When you put these three statements together you get a very interesting picture. First is that ACTC is not going to enter into a joint venture for the sake of doing so. The company obviously wants sizeable upfront payments and generous revenue sharing agreements. ACTC also realizes that Phase I trials in themselves do not carry enough weight to sway the larger pharma/biotechs. Is this why there was a big push to initiate the 2a and 3 cohorts that focused upon efficacy rather than safety? My bet is that ACTC is banking on stellar results from these patients in the 2a and 3 cohorts. Hopefully the results are good enough to bring the larger pharma/biotech firms to the auction table by the end of the year. Since the establishment of a partnerships is an important objectives to the company's overall compensation program, it is in ACTC's and the shareholder's interest to see this happen.
If a deal can be reached, then an up listing off the bulletin boards to the NASDAQ would occur shortly thereafter. Depending on how big the deal may be would dictate the need or ratio of a reverse split to make the up listing possible.

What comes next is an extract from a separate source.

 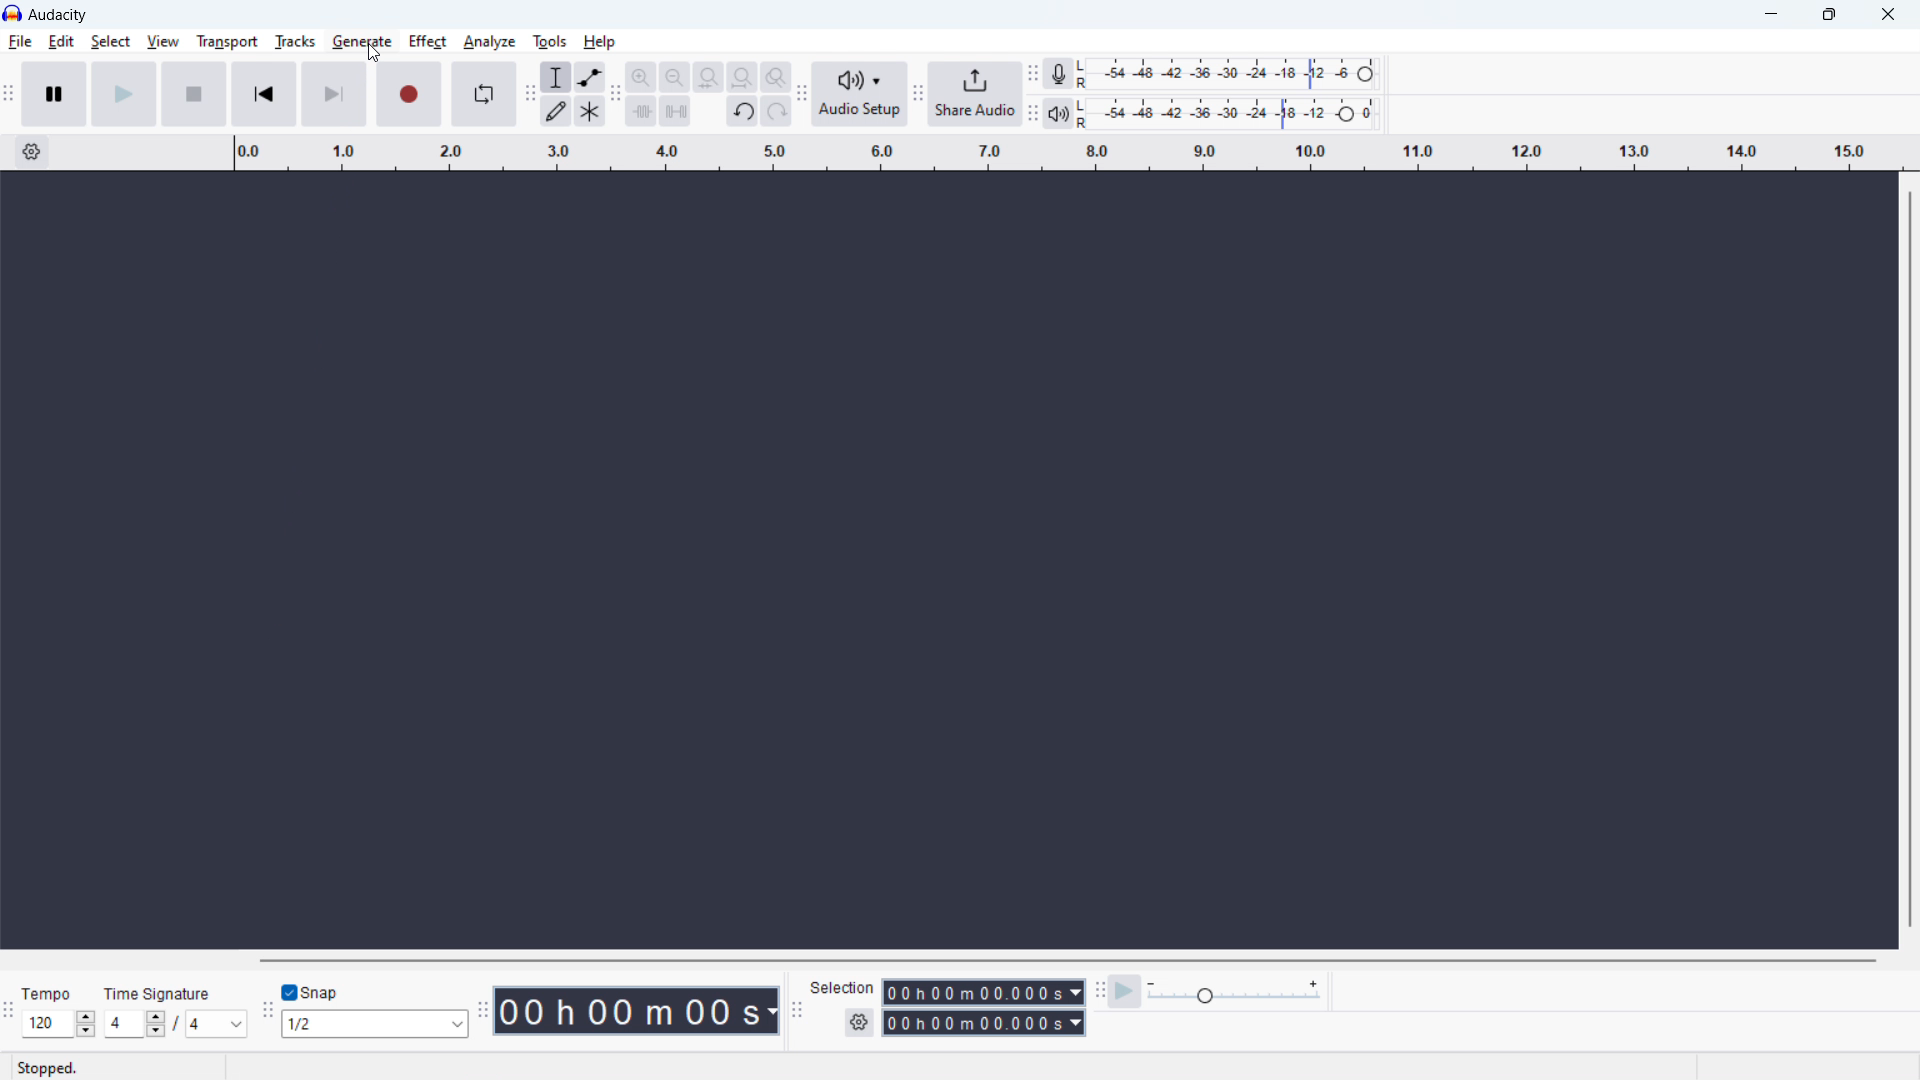 What do you see at coordinates (1887, 14) in the screenshot?
I see `close` at bounding box center [1887, 14].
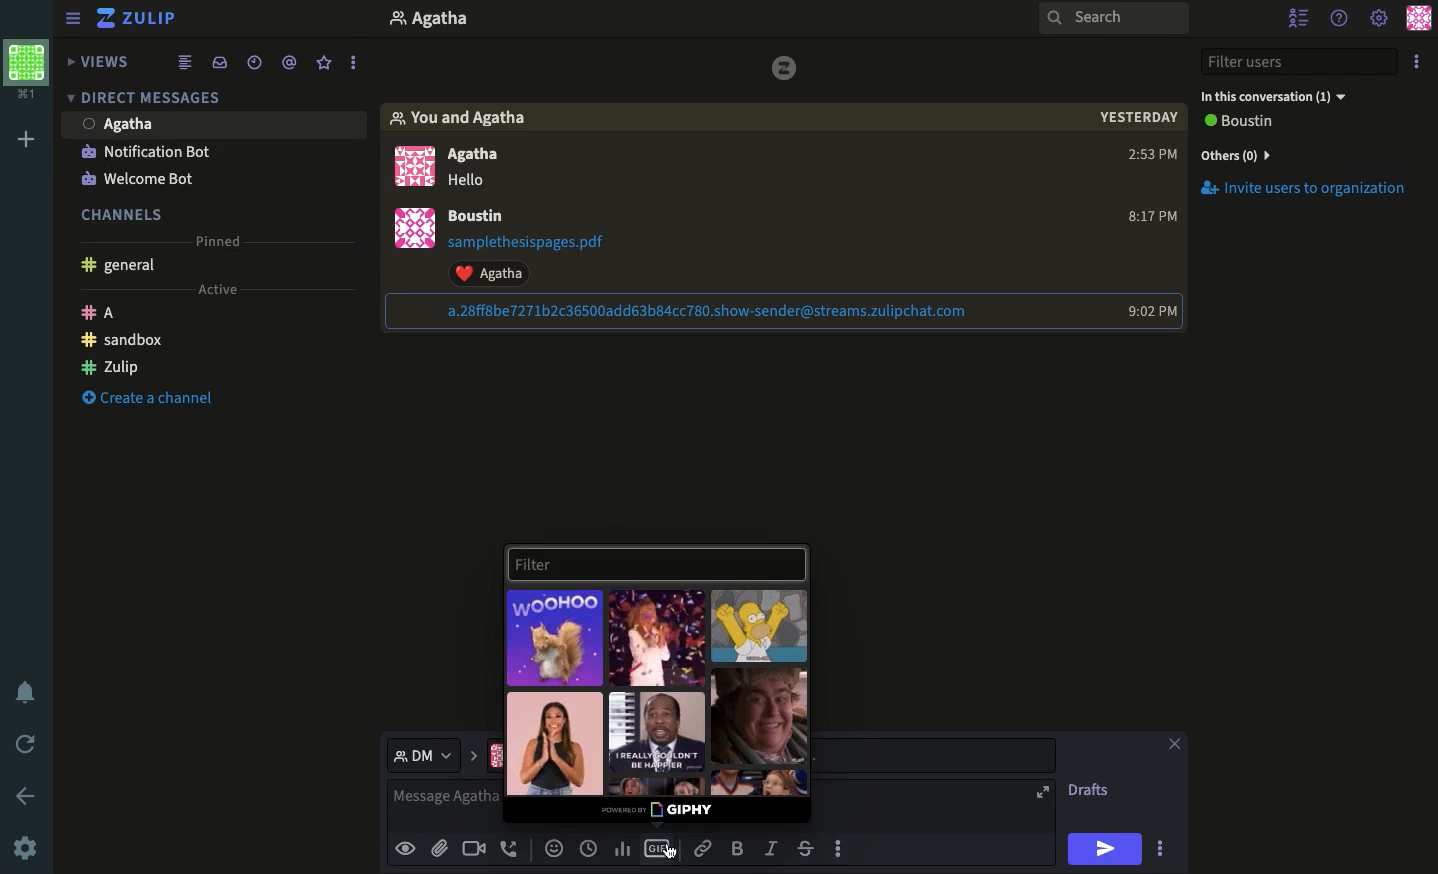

Obviously this is just a small bit of detective work on a much larger developing story. Could I be wrong and my assumptions completely off base. Yes that is definitely possible. The fact is that no one has all the answers as to how an investment in ACTC will turn out. That being the case, it seems that the last quarter of 2013 will be a critical time for the company. Will the new clinical tests be wildly successful? Will the company enter into one or several JV with an up listing to the NASDAQ? The answers to this and lots of other questions should be answered by the last quarter of 2013. Until then, stay tuned.
Disclosure: I am long ACTC.OB. I wrote this article myself, and it expresses my own opinions. I am not receiving compensation for it (other than from Seeking Alpha). I have no business relationship with any company whose stock is mentioned in this article.